[WHAT IS BEING ASKED]:
Pictures stay out of this copy; please retype only the lines from the start of the records through the line with "Task: Select the slide title text".

[RECORDS SUPPLIED]:

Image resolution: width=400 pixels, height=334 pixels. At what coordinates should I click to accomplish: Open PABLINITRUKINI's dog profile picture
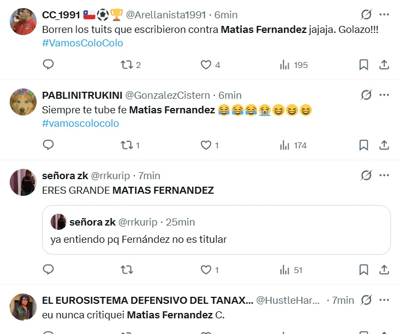click(23, 101)
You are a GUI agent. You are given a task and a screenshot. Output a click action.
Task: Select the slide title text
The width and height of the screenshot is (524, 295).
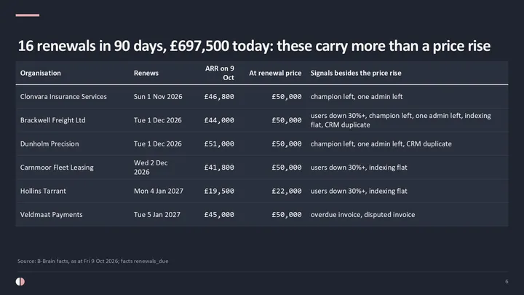(x=254, y=46)
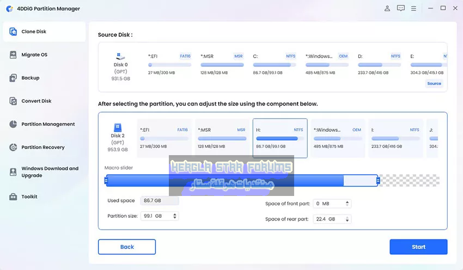
Task: Click the Backup sidebar icon
Action: [13, 78]
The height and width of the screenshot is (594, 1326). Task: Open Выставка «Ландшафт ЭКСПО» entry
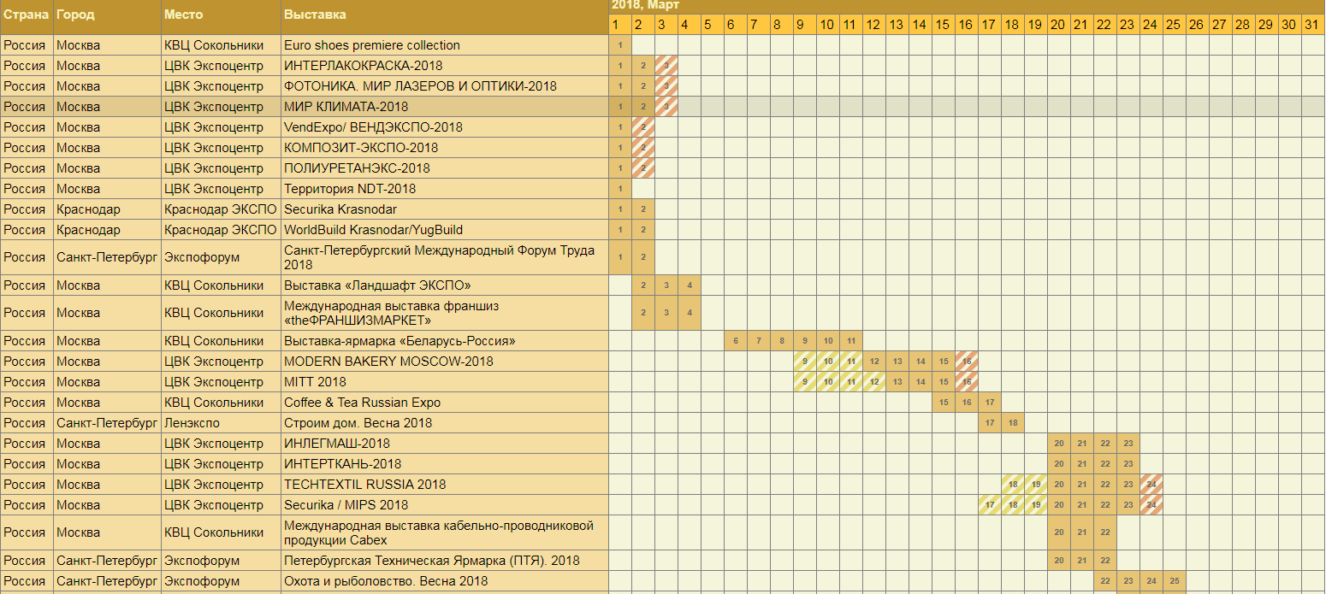(376, 285)
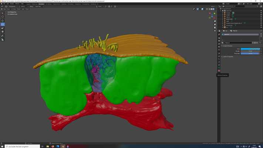Click the Windows taskbar search field
The width and height of the screenshot is (263, 148).
22,147
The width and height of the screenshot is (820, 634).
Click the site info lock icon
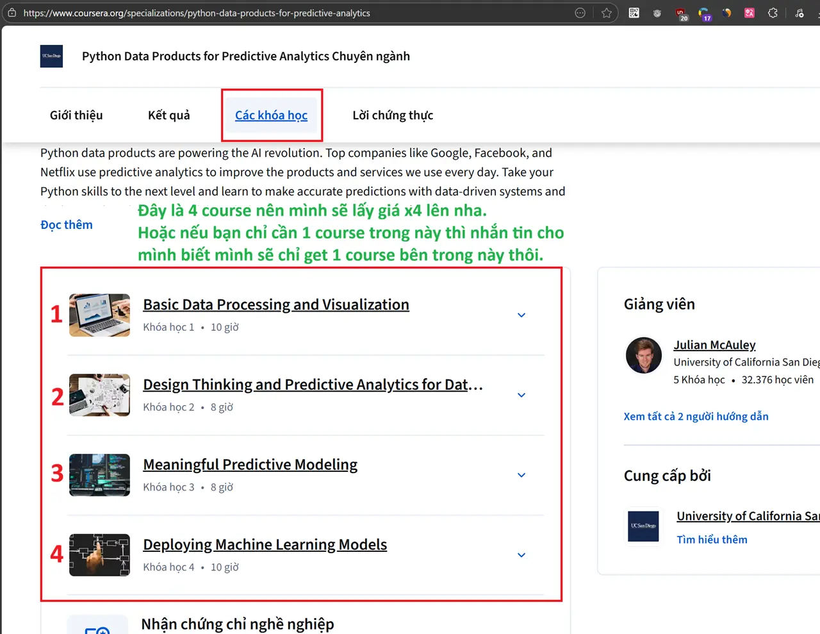pos(12,13)
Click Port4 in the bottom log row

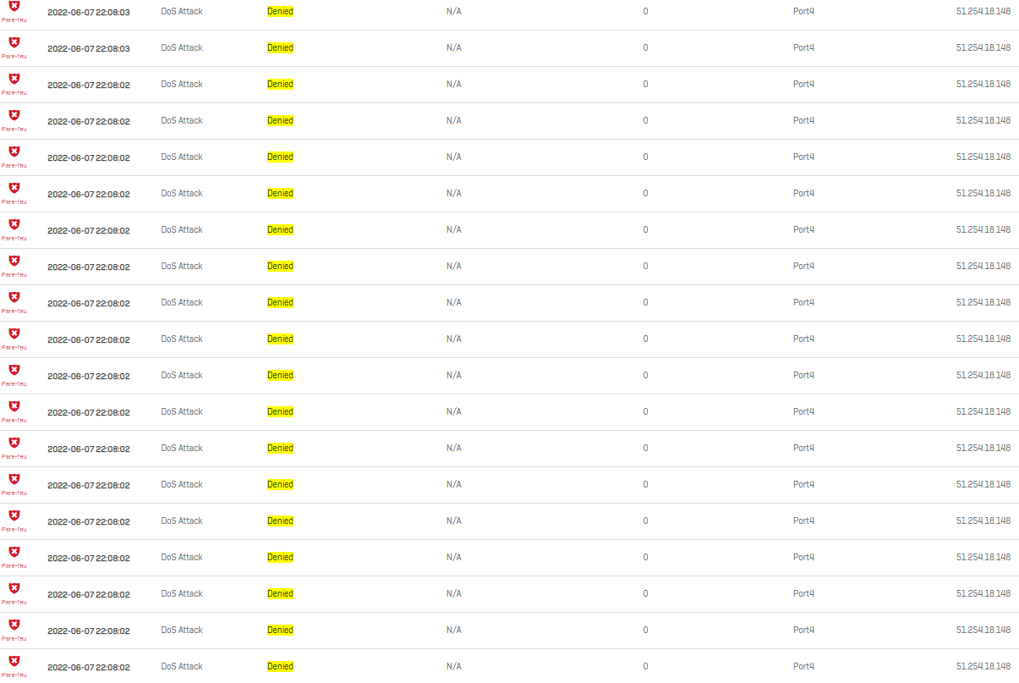pos(803,667)

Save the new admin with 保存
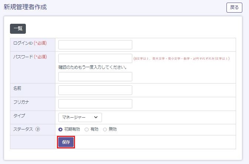click(66, 142)
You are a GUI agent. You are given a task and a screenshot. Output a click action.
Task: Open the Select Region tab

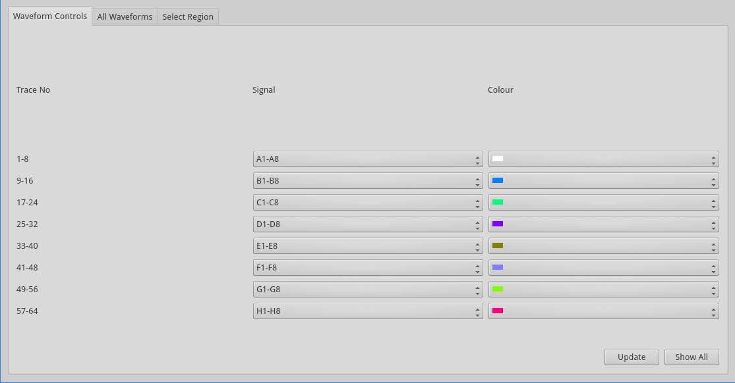click(x=188, y=17)
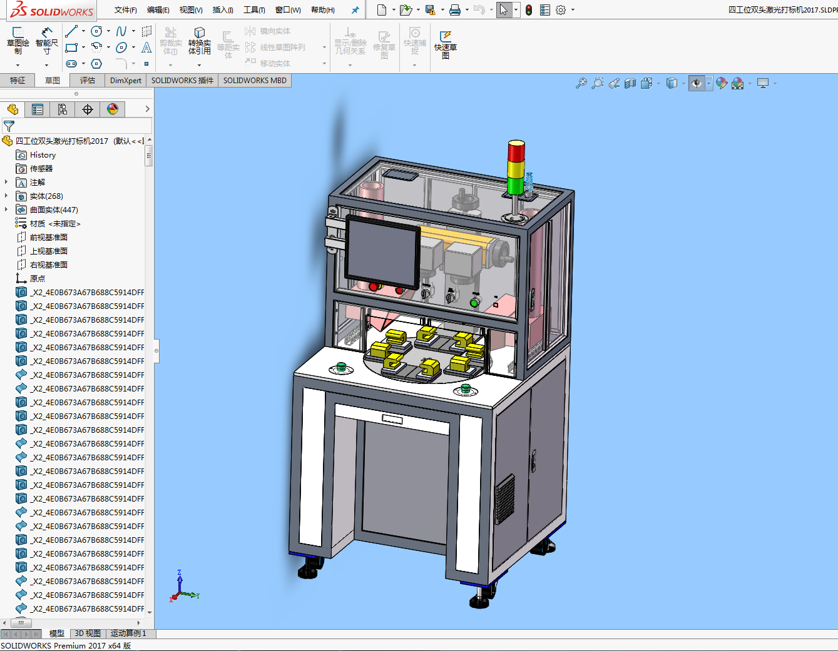
Task: Expand the 曲面实体(447) surface bodies folder
Action: pyautogui.click(x=6, y=210)
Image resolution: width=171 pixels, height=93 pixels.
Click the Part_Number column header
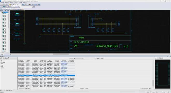click(20, 60)
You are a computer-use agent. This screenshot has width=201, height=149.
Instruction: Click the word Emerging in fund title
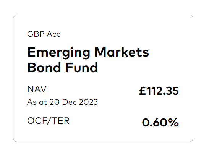[59, 53]
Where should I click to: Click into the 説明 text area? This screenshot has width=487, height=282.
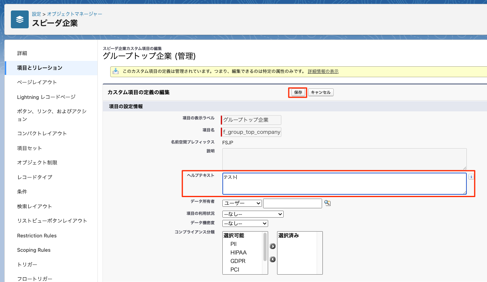pyautogui.click(x=344, y=159)
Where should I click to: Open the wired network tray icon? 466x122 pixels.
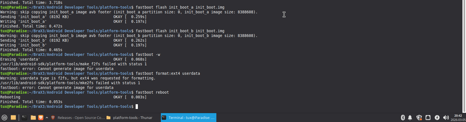(x=428, y=118)
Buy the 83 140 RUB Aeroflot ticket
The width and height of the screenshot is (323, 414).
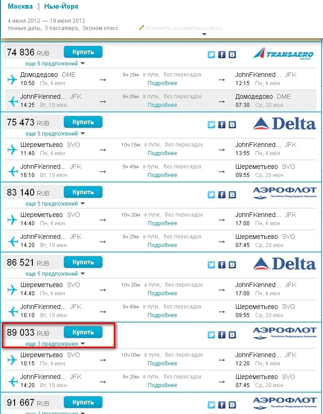(83, 192)
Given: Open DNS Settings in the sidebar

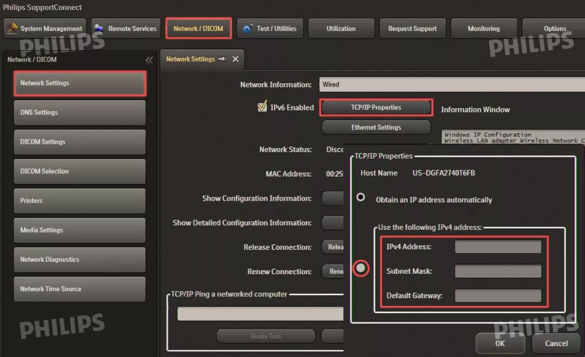Looking at the screenshot, I should tap(80, 113).
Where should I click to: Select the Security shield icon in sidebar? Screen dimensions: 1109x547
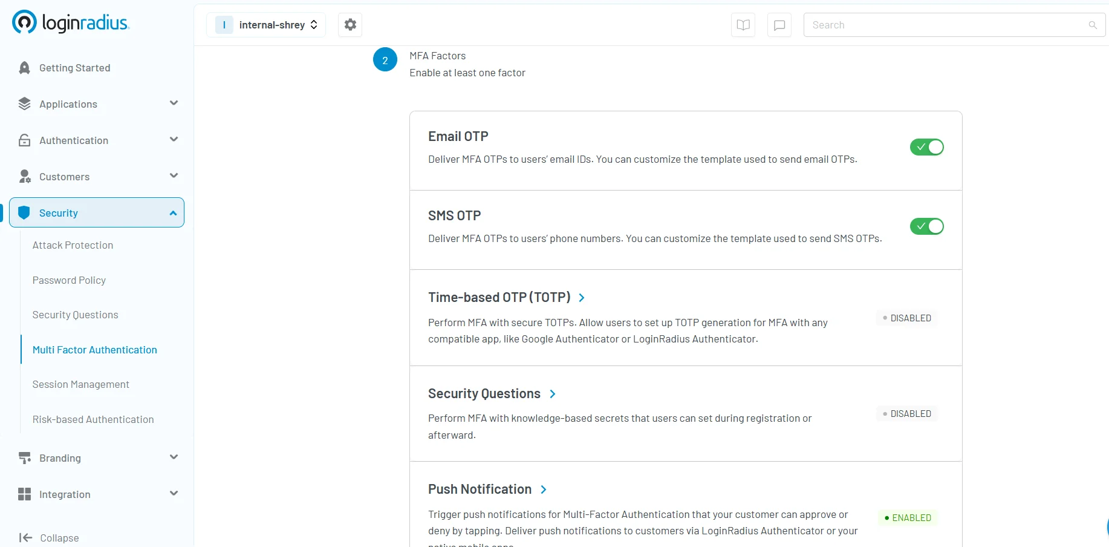24,212
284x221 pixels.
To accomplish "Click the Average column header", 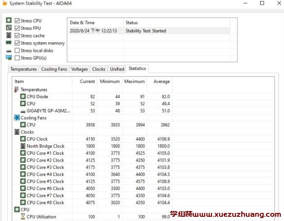I will pos(161,81).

[ANSWER SPACE]:
Image resolution: width=400 pixels, height=334 pixels. At what coordinates should I click to accomplish: Open PABLINITRUKINI's dog profile picture
click(23, 101)
You are a GUI agent. You are given a task and a screenshot. Output a click action.
Task: Select the slide title text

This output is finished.